During those same days following Downing's departure from Monk's Eype, Mrs. Robinson and Wantley left off sparring, and Penelope would debate uneasily whether it was his own affairs—or hers—which had so much altered her cousin's manner, and made him become, to herself, more kindly and considerate than she had ever before known him. But the young man kept his own counsel. He and old Miss Wake never referred to the conversation they had held the day Penelope and Cecily had driven over to Shagisham; each, however, was aware that the other had felt relieved, perhaps unreasonably so, to see Persian Downing leave Monk's Eype.

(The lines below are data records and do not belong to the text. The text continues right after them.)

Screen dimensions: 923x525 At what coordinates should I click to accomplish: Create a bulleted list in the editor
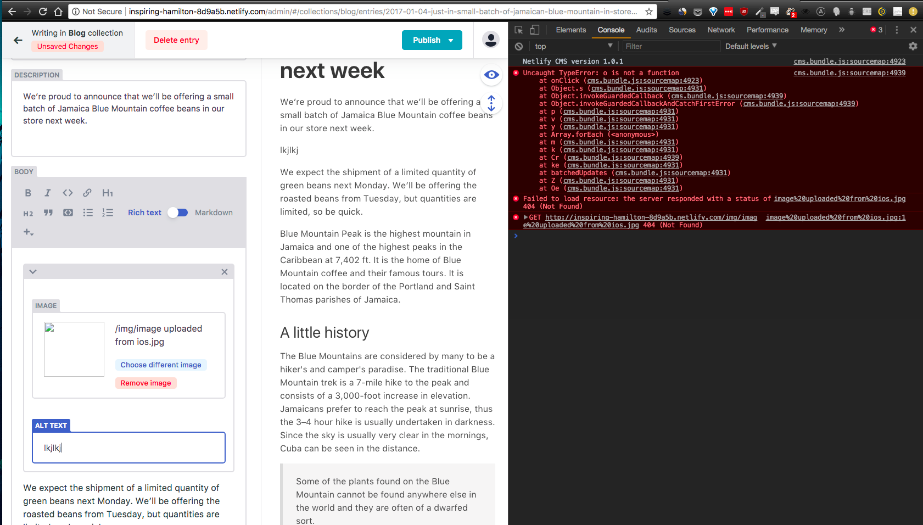pos(88,213)
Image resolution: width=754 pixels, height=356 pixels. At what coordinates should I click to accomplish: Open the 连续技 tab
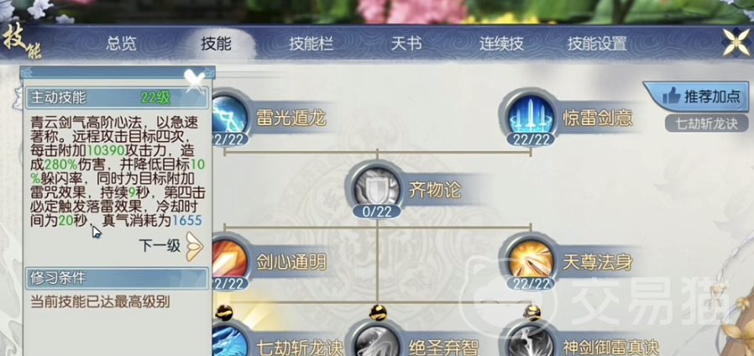tap(501, 44)
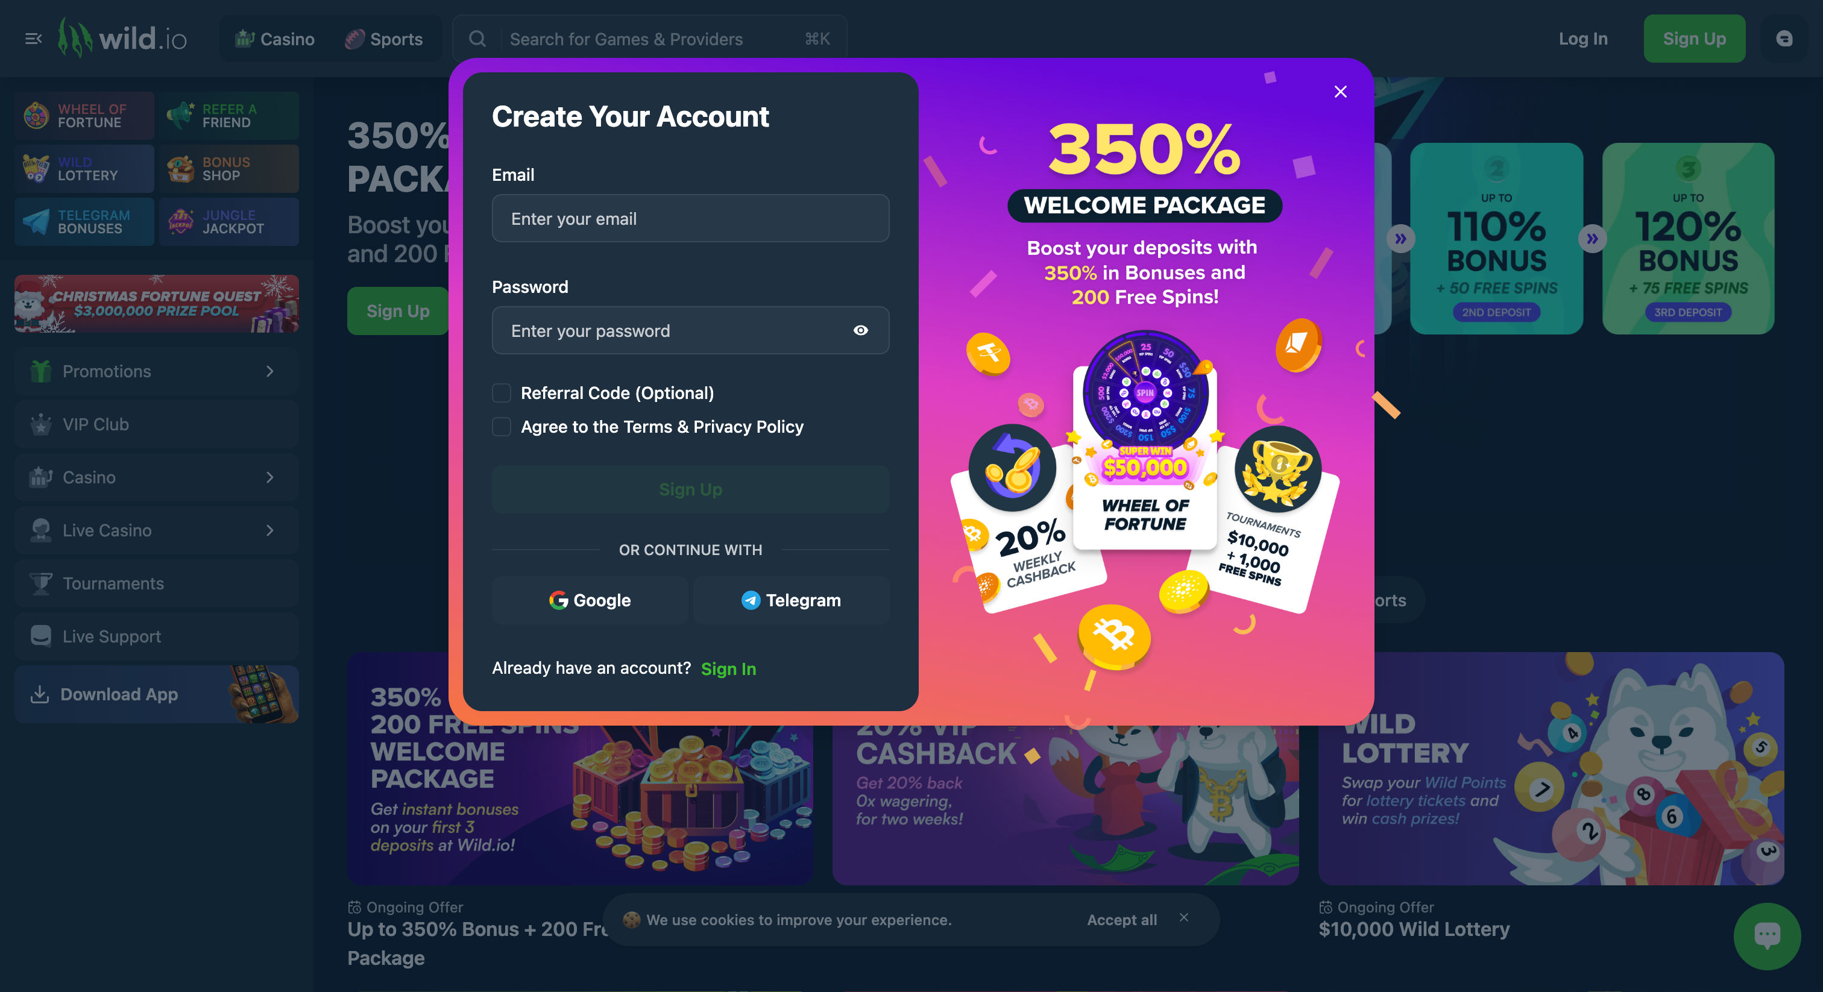Follow the Sign In link
Image resolution: width=1823 pixels, height=992 pixels.
[x=728, y=669]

Sometimes Wantley was inclined to think that Miss Wake had been utterly misled, and then, again, some trifling circumstance would make him fear that she had been right.
The doubt was sufficiently strong to convince him that this was no moment to speak—upon another matter—to Cecily Wake: In London, amid the impersonal surroundings of the Melancthon Settlement, he would pursue and bring to a happy ending—nay, to an exquisite beginning—his and Cecily's simple romance. But in the meanwhile he saw no reason for denying himself the happiness of being with her every moment of the day not given up by her to Penelope.
Once, when they were thus together, Cecily had said a word—only a word, and in defence of a toy fund organized by a great London newspaper—concerning her own giftless childhood and girlhood.
There had been no kind relatives or friends to remember the convent-bred child. Miss Wake's Christmas present had always been something useful and, indeed, necessary, and Cecily, remembering, pleaded for the useless doll and the unnecessary toy.
Wantley, while pretending to be only half convinced, was composing in his own mind a letter to the old servant who kept for him his few family relics, his father's books, his mother's lace and simple jewels. Even now, or so he told himself, the girl walking by his side, talking with the youthful energy and certainty of being right which always both amused and moved him, was herself sufficiently a child to enjoy a gift, especially an anonymous gift, by post.
And this was why the young man, usually so ready to grumble at the inscrutable ways of Providence, hailed his cousin's departure, for what she had announced would be a long afternoon's expedition, as a piece of amazing good fortune.